[Task details] Check each line of the entries below for the word "showing", then report how many have it, with no other words.

[Available records]
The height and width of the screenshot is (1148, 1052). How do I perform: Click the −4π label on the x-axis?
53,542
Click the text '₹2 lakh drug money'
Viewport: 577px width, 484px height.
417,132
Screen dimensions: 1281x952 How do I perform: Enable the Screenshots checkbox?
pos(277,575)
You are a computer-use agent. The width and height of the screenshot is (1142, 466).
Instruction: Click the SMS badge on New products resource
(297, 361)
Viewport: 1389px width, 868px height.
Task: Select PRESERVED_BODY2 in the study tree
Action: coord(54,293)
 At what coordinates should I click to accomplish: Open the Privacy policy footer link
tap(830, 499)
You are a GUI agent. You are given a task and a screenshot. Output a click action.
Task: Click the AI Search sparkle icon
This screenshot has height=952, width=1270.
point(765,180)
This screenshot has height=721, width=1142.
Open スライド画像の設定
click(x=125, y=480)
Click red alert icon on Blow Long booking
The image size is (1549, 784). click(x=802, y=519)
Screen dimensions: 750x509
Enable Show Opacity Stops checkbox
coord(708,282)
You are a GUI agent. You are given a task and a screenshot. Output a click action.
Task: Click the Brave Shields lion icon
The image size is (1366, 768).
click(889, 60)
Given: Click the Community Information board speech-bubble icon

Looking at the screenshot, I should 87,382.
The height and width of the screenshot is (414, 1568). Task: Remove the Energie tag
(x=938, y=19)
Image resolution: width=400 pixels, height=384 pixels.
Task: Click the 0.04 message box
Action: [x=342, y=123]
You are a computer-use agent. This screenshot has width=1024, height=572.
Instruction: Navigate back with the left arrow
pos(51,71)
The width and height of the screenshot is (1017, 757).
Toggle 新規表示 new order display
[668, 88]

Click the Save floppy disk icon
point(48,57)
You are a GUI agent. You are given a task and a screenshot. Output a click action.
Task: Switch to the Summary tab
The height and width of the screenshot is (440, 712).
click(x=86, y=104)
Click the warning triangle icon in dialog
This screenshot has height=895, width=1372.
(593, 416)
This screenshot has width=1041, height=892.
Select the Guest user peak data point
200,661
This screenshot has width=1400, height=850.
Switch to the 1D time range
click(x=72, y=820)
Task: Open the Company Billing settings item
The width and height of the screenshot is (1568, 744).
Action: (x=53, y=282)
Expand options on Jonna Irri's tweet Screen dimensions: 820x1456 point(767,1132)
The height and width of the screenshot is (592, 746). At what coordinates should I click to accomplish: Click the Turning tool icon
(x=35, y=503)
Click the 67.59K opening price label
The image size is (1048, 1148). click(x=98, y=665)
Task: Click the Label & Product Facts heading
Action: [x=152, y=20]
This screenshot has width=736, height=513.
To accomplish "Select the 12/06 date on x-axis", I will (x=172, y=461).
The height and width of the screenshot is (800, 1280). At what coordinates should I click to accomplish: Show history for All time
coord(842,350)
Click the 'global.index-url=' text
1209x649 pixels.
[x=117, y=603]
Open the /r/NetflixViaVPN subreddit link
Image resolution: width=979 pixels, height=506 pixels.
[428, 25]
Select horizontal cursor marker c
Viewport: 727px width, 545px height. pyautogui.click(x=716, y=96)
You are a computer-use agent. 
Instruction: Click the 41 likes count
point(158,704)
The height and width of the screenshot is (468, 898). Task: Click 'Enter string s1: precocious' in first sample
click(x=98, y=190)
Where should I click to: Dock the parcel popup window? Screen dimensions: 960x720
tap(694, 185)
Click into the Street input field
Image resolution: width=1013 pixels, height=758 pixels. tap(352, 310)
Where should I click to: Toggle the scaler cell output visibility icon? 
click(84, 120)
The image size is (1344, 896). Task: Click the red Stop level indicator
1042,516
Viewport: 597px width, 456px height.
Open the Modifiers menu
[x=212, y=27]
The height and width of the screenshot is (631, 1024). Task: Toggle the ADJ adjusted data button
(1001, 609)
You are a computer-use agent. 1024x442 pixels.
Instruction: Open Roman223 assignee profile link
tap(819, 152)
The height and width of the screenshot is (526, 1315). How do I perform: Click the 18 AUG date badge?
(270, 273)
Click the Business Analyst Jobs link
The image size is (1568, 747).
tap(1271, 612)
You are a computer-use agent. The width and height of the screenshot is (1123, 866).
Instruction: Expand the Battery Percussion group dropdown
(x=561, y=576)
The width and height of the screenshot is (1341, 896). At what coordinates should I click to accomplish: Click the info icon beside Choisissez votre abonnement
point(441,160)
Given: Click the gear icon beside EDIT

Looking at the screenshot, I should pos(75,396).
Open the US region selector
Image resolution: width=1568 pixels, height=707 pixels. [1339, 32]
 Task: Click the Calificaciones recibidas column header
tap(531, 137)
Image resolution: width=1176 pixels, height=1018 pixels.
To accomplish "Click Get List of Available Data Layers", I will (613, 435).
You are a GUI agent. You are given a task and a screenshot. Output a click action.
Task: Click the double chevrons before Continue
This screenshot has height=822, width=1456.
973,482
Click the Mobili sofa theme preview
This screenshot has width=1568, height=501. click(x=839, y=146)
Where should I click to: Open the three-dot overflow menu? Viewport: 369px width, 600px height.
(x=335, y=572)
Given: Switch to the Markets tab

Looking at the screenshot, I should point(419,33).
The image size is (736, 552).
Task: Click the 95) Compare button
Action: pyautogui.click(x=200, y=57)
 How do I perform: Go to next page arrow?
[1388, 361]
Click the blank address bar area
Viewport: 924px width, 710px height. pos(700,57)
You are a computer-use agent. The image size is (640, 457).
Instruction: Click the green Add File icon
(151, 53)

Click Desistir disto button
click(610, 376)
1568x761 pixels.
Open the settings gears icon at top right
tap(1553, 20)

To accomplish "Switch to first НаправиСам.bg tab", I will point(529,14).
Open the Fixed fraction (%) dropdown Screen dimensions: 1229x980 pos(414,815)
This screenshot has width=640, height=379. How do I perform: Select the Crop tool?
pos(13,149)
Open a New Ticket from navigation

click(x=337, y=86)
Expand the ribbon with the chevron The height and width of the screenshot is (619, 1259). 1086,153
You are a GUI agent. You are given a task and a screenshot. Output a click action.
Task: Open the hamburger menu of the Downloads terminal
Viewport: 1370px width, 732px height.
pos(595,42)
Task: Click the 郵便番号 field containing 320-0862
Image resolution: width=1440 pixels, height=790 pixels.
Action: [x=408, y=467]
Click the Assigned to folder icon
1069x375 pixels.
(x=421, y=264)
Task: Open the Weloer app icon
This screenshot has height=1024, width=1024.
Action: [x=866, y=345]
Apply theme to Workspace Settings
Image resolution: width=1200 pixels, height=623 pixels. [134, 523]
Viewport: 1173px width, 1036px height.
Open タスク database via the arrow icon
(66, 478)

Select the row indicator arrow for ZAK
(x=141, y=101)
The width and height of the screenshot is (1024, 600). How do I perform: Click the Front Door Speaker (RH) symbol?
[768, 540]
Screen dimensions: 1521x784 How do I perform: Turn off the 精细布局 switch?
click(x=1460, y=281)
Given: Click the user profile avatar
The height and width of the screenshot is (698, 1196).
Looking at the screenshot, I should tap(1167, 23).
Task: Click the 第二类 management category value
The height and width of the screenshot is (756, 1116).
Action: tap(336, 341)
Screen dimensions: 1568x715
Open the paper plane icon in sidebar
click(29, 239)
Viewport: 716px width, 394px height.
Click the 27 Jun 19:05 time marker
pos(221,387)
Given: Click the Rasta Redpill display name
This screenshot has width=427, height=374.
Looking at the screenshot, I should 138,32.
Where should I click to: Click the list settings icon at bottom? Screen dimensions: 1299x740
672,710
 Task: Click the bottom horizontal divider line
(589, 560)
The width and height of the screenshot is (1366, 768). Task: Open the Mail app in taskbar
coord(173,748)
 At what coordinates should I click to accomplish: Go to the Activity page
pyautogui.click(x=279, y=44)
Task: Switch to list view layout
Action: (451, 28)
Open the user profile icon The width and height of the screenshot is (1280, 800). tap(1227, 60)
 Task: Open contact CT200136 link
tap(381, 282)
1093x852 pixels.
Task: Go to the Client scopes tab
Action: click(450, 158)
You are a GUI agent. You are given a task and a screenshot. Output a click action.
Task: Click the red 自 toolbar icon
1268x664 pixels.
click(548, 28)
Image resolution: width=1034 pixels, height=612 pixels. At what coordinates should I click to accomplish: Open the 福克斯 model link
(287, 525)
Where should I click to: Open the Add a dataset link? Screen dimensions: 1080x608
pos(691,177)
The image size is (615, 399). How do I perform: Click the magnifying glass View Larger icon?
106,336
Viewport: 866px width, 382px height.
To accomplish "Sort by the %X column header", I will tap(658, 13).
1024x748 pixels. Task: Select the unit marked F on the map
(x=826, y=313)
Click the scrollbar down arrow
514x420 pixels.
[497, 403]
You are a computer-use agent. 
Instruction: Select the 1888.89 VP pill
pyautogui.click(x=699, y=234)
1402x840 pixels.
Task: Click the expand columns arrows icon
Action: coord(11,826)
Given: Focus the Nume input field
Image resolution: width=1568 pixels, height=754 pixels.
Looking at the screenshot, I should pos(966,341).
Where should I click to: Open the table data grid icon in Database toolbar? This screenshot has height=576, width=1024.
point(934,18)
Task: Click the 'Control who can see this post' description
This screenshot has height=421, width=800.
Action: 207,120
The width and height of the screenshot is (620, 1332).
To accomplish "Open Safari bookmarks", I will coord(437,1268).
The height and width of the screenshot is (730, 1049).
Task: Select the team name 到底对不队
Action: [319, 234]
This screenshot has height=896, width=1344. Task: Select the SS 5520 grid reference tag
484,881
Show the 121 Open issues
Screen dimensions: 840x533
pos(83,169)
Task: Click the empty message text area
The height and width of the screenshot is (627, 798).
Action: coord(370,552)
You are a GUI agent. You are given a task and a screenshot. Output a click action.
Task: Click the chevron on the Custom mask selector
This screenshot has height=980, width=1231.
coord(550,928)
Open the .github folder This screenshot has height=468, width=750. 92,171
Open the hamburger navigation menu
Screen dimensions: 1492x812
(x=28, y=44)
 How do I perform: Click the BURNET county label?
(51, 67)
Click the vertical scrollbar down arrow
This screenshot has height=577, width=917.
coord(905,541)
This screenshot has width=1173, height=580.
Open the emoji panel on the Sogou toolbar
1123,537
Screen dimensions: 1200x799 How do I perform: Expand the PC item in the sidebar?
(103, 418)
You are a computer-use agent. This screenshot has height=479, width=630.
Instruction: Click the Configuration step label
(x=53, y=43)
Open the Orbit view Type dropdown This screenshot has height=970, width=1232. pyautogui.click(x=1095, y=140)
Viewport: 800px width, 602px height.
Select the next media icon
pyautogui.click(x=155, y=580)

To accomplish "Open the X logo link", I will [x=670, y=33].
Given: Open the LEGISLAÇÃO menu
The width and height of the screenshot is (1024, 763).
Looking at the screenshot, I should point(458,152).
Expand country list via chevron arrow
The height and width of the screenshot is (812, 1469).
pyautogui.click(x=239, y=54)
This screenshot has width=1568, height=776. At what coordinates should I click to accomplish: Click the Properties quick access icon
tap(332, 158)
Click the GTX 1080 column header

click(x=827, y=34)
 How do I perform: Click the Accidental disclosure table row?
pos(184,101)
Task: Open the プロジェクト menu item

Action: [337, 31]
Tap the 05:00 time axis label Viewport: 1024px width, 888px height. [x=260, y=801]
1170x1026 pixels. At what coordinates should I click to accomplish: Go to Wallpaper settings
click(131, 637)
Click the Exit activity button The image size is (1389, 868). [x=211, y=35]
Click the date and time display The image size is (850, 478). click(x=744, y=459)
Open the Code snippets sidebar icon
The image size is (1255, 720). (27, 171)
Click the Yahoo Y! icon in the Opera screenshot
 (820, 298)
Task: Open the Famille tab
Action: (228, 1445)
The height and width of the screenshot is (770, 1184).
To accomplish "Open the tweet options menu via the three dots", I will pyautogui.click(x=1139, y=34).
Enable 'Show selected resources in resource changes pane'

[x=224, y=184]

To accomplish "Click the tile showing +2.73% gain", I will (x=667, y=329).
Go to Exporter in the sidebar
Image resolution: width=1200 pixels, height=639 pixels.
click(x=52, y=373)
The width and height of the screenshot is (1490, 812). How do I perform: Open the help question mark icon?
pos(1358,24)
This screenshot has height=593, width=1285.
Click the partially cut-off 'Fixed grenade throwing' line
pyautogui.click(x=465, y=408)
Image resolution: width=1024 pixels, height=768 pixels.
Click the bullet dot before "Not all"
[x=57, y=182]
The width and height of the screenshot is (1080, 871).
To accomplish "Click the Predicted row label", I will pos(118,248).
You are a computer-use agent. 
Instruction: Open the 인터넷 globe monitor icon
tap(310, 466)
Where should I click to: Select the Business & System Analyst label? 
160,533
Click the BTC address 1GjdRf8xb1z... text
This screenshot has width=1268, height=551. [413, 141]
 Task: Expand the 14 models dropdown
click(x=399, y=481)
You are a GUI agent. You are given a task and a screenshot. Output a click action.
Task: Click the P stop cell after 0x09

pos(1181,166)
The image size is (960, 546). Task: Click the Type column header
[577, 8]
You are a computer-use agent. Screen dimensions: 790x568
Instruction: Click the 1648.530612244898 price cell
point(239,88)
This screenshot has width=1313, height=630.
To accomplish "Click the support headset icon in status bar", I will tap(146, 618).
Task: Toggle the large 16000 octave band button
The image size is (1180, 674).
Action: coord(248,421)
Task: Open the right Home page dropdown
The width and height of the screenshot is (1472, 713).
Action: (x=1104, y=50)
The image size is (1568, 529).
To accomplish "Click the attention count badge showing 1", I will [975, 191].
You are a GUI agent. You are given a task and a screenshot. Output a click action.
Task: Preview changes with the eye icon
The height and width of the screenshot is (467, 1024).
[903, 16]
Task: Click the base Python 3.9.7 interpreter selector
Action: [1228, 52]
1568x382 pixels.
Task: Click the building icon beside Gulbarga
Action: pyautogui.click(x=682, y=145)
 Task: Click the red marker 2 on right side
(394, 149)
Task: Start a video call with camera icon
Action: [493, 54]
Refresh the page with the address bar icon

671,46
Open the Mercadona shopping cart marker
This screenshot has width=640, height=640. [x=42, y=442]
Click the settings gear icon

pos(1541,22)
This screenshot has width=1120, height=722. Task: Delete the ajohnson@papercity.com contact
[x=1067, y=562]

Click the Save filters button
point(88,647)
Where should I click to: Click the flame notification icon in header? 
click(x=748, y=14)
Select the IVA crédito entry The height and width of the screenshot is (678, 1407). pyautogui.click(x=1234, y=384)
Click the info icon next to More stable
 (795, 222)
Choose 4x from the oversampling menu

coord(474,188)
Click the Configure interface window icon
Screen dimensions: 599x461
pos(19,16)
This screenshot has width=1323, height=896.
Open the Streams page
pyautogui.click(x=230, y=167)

[Answer below] 2